_Given request 1:_ In the Washington DC travel account, quote word for word the passage that opens with the words containing "Picture from the" and closes with "after a while.".
_Given request 2:_ According to the Washington DC travel account, how many sites does Cherry Hill Park have?

_Extract:_
-------------------------

Picture from the web:
|It seemed to go on forever|
Washington DC is very urban, hence there are no really great choices as far as RV parks go in the area. That said, I am at an extremely expensive RV park ($58 after discounts) in College Park called Cherry Hill Park. It actually is rather an amazing place. They have 400 sites, it is huge. They make it very easy to get into D.C. A Metrobus comes right to the park which takes you to the subway which takes you into town. It takes about an hour travel time, but it is super convenient. This park also has a one mile nature trail which winds through the woods around the park. Great place to walk Miko. The cons are that it is right in the middle of several freeways, so there is a noise factor. Have you ever noticed that freeway noise is sort of like the crash of waves? It gets to be sort of a white noise after a while.
I bought a metro pass which allows me to take the bus and subway and headed into town. Most of the other people who left the park with me were heading to the Smithsonian museums or the Washington Mall. Not me. I had some really cool things planned.
First up was the Museum of Crime and Punishment. Today was it's last day of being open – they had lost their lease and were looking for a new place. When you first get started touring the museum, it starts of chronological – we are back in the Middle Ages and there are all sorts of exhibits of various torture devices. I must admit, at this point I was questioning my decision to go to this museum. As I went further into the museum, it became more and more fascinating.

-------------------------

_Items:_
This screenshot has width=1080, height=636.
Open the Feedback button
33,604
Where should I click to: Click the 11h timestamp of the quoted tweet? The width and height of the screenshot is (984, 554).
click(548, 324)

-------------------------

_Complete response 1:_
Picture from the web:
|It seemed to go on forever|
Washington DC is very urban, hence there are no really great choices as far as RV parks go in the area. That said, I am at an extremely expensive RV park ($58 after discounts) in College Park called Cherry Hill Park. It actually is rather an amazing place. They have 400 sites, it is huge. They make it very easy to get into D.C. A Metrobus comes right to the park which takes you to the subway which takes you into town. It takes about an hour travel time, but it is super convenient. This park also has a one mile nature trail which winds through the woods around the park. Great place to walk Miko. The cons are that it is right in the middle of several freeways, so there is a noise factor. Have you ever noticed that freeway noise is sort of like the crash of waves? It gets to be sort of a white noise after a while.

_Complete response 2:_ Cherry Hill Park has 400 sites.